Sachsens Karneval feiert Comeback mit neuem Landespäärchen und Riesenumzug
Philipp HartmannSachsens Faschingsfans starten optimistisch in den Straßenkarneval - Sachsens Karneval feiert Comeback mit neuem Landespäärchen und Riesenumzug
Sachsens Karnevalsszene sprüht in diesem Jahr vor neuer Energie. Zum ersten Mal krönt das Bundesland ein eigenes Karnevalspaar auf Landesebene – Désirée I. und Simon I. vom Pegauer Karnevalsclub. Nach Rückschlägen in der jüngeren Vergangenheit rüsten sich die Vereine nun für eine ausgelassene Saison, deren Höhepunkt der große Umzug am 15. Februar in Radeburg wird.
Der Landesverband Sächsischer Karneval vereint 186 Vereine im Freistaat mit rund 22.000 aktiven Mitgliedern. Die diesjährigen Feierlichkeiten markieren einen Aufschwung: Nach schwierigen Zeiten melden die Clubs wieder wachsende Begeisterung. Jörg Weiser, Präsident des Verbandes, spricht von einer spürbaren Erleichterung unter den Organisatoren im Vergleich zu den Vorjahren.

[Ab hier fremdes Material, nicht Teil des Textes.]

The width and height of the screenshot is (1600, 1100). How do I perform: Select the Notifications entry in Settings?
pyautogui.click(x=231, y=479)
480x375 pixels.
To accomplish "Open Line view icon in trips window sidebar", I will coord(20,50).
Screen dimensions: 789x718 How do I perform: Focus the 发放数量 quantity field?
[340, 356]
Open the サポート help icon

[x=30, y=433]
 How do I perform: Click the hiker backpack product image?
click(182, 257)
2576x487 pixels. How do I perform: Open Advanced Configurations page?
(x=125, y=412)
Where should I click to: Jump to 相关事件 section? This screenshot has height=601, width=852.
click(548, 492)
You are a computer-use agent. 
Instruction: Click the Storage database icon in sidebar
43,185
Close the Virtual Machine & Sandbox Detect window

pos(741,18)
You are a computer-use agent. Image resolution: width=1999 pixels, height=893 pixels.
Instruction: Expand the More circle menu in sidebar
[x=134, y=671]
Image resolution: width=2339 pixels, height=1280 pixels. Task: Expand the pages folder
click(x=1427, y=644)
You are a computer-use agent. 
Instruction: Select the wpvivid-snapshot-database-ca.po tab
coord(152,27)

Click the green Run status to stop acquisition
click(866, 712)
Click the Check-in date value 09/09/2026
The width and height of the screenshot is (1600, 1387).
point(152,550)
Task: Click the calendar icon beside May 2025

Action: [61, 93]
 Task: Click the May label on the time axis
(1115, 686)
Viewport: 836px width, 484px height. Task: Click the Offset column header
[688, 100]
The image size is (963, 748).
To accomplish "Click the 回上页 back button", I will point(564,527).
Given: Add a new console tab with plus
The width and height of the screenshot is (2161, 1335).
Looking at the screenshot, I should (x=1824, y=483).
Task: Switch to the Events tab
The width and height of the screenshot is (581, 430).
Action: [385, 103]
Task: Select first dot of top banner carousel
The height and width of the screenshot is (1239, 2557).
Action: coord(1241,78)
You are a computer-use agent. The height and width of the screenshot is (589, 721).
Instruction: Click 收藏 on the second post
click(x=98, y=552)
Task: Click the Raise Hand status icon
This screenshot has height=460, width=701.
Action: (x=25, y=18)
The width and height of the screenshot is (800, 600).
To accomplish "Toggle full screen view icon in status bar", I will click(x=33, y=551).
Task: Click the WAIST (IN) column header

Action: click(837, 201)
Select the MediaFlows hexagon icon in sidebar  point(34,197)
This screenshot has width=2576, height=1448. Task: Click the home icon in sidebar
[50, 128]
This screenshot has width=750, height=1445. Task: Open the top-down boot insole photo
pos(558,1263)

Höhepunkt der Saison wird der Radeburger Umzug unter dem Motto "RaBu Irrenhaus – wild und wunderbar verrückt". Bis zu 25.000 Besucher werden erwartet – vorausgesetzt, das Wetter spielt mit und bleibt trocken und sonnig. Geboten werden ein Farbrausch und jede Menge Spaß, ganz ohne politische Botschaften. Der Eintritt kostet 5 Euro für Erwachsene, Kinder und Jugendliche unter 14 Jahren haben freien Eintritt.
Premiere feiert in diesem Jahr auch das erste sächsische Landeskarnevalspaar: Désirée I. und Simon I. vom Pegauer Karnevalsclub stehen im Mittelpunkt der Feierlichkeiten.
Am 15. Februar rollt der Radeburger Umzug mit seinem bunten, unpolitischen Motto an und soll tausende Besucher anlocken. Die Organisatoren hoffen auf perfektes Wetter für die erwarteten 25.000 Gäste. Mit den neuen Majestäten und einem deutlichen Aufschwung der Beteiligung scheint Sachsens Karnevalstradition zu alter Frische zurückzufinden.